I found it a little surprising that this uses two merge joins and not a sort ([1], [2]) and a merge join ([1,2], [3]).
SELECT 1
UNION ALL
SELECT 2
UNION ALL
SELECT distinct 3
ORDER BY 1
I have to guess that there is a big difference between the Sort operator and the Merge Join operator. Looking at the properties of both I see an IO cost and a rebind associated with the sort operator that does not exist for the Merge Join. I have to guess that the Sort is internally doing some kind of loop that requires IO.
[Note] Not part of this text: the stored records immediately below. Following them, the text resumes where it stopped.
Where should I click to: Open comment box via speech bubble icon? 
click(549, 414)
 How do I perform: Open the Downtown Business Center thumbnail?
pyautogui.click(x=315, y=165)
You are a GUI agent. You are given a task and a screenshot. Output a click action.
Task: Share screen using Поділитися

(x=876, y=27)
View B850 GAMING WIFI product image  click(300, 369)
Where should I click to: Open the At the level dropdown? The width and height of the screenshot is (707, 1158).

I want consolidate of numbers in SQL …For an example I having number like
1,2,3,4,.6.7.8.9,12,13,14,16,18,20
then I want the result as
1-4,6-9,12-14,16,18,20
How to achieve it please help me
–>–First of all create one table valued function & use it in code block…
create FUNCTION [dbo].[Split] (
@string AS VARCHAR(8000),
@splitAt AS VARCHAR(8000)
)
RETURNS @strings TABLE (Strings VARCHAR(8000))
AS
BEGIN
DECLARE @splitLen AS INT
DECLARE @index AS INT
SET @splitLen = LEN(@splitAt)
— SET @string = LTRIM(RTRIM(@string))
SET @splitAt = ‘%’ + @splitAt + ‘%’
SET @index = PATINDEX(@splitAt, @string)
WHILE(@index > 0)
BEGIN
INSERT INTO @strings
VALUES(SUBSTRING(@string, 1, @index-1))
SET @string = SUBSTRING(@string, @index + 1, LEN(@string))
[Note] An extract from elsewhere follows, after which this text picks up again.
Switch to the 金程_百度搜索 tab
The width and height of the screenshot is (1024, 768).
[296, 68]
SET @index = PATINDEX(@splitAt, @string)
END
IF LEN(@string) > 0
INSERT INTO @strings VALUES(@string)
RETURN
END
–=======================================================================
DECLARE @string nvarchar(max)
DECLARE @Input nvarchar(max)
DECLARE @old int
SET @Input = ‘1,2,3,4,6,7,8,9,12,13,14,16,18,20’
SET @string = ”
SELECT
@string = @string + case when Strings = @old + 1 THEN ”
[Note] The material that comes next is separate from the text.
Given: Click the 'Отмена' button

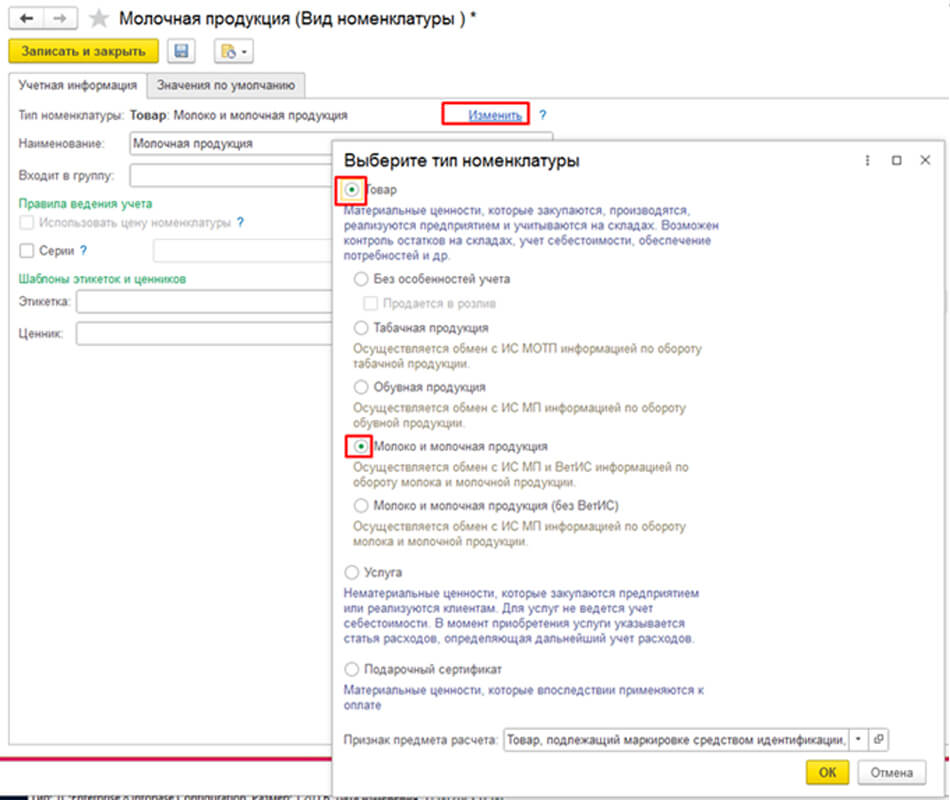Looking at the screenshot, I should pyautogui.click(x=890, y=772).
when @string = ” then Strings
ELSE ‘-‘ + cast(@old as nvarchar) + ‘,’ + Strings
end,
@old = Strings
FROM dbo.split(@Input,’,’)
select @string as result
HI PINAL,
IN the SECOND query,”SORT” operation takes place and we get estimated I/O cost is “0.0112613”
IN the THIRD query,”MERGE JOIN” operation takes place i.e.., it takes two already sorted input tables exploitting the sort order.and we get estimated I/O cost is “0”
in other word ,in the second query both physical and logical operations are “SORTING”
whereas,IN the third query physical operation=MERGE JOIN(takes already sorted input table) and logical operation=CONCATINATION
Hi Pinal,
Because of explicit SORT operation on final result set causes second query more expensive … Whereas 3rd query doesn’t require any SORT operation externally…
Note that “Merge join itself is very fast, but it can be an expensive choice if sort operations are required.” means if there is no sort operation required then MERGE JOIN is very fast…
The above two are the reasons to have less cost for 2nd query
Hi Pinal
Query 2 : it forms 2 different tables and scans these 2 tables to combine result set.
Query 3 : it forms 1 table and scans 1 table to form result set.
If I look at the plan carefully, the Query 2 uses the Sort operation and the Query 3 uses the Merge Join.
There is an extra cost on performing Sort operation as it does sorting at both Physical and Logical operations.
The Merger Join operator matches the rows from two sorted input tables thus at physical level its merging and logical level its concatenating the operation thus exploiting the sort order.
Hi Pinal,
The Query Cost is 100% at my end for both the queries.